HOW TO COMPLETE THIS TASK: Report each line from the entries in which "will" can be found.

[[ GIVEN RECORDS open ]]

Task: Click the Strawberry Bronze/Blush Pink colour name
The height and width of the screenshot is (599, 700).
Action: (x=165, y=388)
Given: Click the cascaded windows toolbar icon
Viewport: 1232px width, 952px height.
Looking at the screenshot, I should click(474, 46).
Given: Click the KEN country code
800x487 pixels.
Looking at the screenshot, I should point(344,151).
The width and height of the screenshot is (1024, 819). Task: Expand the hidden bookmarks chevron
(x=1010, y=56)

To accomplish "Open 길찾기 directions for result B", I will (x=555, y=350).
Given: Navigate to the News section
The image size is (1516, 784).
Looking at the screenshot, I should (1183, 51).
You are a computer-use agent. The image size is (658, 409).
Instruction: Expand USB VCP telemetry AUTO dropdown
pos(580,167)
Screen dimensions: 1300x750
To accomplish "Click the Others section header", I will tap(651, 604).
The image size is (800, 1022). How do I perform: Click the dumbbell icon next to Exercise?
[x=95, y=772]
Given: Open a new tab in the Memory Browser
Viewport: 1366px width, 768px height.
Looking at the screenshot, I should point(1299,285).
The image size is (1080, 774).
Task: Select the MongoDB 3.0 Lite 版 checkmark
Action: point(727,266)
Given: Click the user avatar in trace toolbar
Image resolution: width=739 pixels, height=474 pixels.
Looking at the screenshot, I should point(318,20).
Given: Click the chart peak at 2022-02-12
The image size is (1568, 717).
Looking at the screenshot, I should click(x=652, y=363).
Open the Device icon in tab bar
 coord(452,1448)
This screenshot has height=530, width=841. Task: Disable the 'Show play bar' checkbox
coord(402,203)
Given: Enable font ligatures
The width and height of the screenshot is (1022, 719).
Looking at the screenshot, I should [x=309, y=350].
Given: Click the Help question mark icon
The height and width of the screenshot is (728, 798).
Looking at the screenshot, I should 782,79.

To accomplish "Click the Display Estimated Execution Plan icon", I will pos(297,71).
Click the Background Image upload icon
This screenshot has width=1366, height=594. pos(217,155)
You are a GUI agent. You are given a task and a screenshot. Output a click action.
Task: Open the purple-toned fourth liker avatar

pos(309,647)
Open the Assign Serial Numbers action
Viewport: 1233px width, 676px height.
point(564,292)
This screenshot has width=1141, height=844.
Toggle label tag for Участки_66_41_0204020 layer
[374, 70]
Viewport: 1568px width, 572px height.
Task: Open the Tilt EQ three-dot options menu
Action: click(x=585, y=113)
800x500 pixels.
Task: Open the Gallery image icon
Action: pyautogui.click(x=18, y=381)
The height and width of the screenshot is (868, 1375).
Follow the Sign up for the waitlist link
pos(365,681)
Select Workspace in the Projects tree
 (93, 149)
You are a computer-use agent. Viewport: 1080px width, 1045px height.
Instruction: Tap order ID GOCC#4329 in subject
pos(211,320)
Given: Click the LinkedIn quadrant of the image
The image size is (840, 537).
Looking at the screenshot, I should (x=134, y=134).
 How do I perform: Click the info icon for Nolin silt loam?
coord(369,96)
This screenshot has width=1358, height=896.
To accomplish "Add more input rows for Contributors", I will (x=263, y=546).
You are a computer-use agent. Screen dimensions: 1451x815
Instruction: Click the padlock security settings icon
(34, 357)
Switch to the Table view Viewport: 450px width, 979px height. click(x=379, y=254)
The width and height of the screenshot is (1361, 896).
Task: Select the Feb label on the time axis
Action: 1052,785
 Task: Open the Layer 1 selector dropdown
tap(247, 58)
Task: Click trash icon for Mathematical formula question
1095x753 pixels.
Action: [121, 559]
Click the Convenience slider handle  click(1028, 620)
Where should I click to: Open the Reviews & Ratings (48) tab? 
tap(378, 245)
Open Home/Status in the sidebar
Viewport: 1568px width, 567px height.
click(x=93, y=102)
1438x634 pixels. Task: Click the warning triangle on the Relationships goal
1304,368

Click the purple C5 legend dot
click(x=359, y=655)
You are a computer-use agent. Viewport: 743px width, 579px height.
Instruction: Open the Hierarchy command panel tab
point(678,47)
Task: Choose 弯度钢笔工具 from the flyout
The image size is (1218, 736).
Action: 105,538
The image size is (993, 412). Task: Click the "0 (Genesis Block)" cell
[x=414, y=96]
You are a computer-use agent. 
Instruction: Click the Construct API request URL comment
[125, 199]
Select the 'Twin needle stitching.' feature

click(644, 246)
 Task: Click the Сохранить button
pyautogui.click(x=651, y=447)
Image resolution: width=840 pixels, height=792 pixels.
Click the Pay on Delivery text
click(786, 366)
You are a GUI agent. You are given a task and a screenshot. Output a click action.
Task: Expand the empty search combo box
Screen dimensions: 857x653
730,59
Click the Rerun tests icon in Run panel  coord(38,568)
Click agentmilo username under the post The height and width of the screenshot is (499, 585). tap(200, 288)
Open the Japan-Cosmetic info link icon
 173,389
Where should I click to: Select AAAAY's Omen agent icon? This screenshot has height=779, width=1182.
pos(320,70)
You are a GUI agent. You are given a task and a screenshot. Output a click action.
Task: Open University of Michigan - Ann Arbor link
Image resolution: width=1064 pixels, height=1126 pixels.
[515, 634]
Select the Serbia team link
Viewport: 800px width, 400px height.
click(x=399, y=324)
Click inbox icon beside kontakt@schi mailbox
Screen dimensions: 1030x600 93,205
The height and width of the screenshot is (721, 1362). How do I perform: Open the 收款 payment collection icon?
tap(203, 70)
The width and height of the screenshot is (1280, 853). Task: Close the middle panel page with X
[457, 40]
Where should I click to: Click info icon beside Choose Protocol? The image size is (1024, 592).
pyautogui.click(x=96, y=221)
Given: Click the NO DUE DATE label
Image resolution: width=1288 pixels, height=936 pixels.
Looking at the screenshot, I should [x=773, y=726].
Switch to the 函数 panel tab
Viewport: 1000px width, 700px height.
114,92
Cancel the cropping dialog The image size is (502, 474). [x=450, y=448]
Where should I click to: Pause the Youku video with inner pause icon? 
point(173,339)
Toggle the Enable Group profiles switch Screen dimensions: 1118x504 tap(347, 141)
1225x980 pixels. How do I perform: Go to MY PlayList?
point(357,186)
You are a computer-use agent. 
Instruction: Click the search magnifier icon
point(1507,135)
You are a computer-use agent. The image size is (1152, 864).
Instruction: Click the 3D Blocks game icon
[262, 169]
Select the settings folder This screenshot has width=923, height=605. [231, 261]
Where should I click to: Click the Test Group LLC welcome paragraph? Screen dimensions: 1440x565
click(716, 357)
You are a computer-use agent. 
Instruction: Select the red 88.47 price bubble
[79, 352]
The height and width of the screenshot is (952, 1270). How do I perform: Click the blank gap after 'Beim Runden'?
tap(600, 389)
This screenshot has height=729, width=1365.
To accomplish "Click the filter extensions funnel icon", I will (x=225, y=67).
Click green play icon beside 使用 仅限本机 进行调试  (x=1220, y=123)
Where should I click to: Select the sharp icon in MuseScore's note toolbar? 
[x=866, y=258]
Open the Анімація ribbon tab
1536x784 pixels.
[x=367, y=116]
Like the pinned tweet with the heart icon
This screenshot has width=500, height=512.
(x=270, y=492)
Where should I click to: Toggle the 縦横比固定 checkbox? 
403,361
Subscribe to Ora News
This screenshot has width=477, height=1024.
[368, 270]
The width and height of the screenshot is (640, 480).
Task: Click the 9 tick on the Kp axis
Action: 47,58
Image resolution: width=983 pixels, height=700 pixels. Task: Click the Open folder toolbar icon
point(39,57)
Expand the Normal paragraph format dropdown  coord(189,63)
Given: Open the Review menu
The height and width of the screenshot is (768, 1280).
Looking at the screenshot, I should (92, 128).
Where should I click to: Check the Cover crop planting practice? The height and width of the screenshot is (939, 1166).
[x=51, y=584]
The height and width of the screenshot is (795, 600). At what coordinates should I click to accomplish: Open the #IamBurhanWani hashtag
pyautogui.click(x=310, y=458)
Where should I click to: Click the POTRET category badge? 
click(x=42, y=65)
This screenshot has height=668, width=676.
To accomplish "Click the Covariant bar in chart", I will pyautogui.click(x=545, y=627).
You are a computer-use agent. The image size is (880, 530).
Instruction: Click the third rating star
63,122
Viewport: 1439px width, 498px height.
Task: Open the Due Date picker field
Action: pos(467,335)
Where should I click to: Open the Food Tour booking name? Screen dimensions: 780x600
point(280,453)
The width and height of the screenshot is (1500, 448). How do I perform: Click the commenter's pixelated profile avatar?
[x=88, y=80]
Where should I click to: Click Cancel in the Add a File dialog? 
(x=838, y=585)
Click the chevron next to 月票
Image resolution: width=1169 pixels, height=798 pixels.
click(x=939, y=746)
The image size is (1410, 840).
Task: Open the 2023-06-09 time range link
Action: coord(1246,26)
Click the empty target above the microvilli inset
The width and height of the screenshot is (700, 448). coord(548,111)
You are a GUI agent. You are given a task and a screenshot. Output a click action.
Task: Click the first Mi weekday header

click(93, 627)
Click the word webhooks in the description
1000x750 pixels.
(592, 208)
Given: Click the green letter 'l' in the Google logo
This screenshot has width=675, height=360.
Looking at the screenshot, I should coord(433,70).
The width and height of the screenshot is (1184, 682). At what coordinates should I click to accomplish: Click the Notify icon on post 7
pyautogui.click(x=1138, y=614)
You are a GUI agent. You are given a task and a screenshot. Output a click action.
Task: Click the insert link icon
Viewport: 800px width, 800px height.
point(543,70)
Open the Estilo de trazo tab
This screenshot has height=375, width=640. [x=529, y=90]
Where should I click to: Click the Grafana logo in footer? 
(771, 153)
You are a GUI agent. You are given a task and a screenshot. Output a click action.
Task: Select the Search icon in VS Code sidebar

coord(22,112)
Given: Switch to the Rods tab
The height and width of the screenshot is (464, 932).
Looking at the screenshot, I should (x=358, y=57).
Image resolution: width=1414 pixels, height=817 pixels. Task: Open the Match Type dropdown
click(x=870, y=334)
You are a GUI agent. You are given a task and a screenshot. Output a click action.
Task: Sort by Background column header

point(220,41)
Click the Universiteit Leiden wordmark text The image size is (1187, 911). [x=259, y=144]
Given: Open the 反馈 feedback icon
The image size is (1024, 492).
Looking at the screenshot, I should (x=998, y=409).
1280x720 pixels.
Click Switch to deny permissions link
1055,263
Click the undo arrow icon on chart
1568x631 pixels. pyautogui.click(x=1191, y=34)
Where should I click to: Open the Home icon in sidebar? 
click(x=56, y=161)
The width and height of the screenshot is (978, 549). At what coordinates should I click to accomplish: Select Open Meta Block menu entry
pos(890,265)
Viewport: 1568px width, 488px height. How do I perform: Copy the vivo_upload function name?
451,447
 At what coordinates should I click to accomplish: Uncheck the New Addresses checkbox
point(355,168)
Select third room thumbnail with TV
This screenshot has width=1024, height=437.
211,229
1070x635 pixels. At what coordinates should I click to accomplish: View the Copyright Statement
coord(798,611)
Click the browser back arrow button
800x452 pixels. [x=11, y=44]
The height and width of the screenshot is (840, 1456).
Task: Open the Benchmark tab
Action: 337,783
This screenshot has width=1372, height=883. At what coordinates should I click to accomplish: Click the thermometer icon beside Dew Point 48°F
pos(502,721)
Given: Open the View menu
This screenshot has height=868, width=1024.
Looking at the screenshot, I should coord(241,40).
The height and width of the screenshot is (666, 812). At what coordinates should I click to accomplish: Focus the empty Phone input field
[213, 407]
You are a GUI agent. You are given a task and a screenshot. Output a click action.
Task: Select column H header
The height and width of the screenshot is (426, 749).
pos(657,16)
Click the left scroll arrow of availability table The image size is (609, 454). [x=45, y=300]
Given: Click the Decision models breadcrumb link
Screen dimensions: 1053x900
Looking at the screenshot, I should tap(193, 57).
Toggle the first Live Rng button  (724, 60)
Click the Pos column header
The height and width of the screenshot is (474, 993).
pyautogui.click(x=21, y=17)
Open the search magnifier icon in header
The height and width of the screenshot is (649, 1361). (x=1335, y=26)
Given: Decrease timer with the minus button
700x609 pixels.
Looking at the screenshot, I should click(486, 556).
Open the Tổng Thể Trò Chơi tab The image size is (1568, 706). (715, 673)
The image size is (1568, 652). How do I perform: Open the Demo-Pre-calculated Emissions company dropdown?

[[ GIVEN RECORDS closed ]]

SOLVED EXERCISE:
To accomplish "Open 길찾기 directions for result B", I will (x=555, y=350).
To accomplish "Click the Others section header", I will tap(651, 604).
To accomplish "Click the Display Estimated Execution Plan icon", I will pos(297,71).
To accomplish "Add more input rows for Contributors", I will (x=263, y=546).
To accomplish "Click the filter extensions funnel icon", I will (x=225, y=67).
To accomplish "Click the Covariant bar in chart", I will pyautogui.click(x=545, y=627).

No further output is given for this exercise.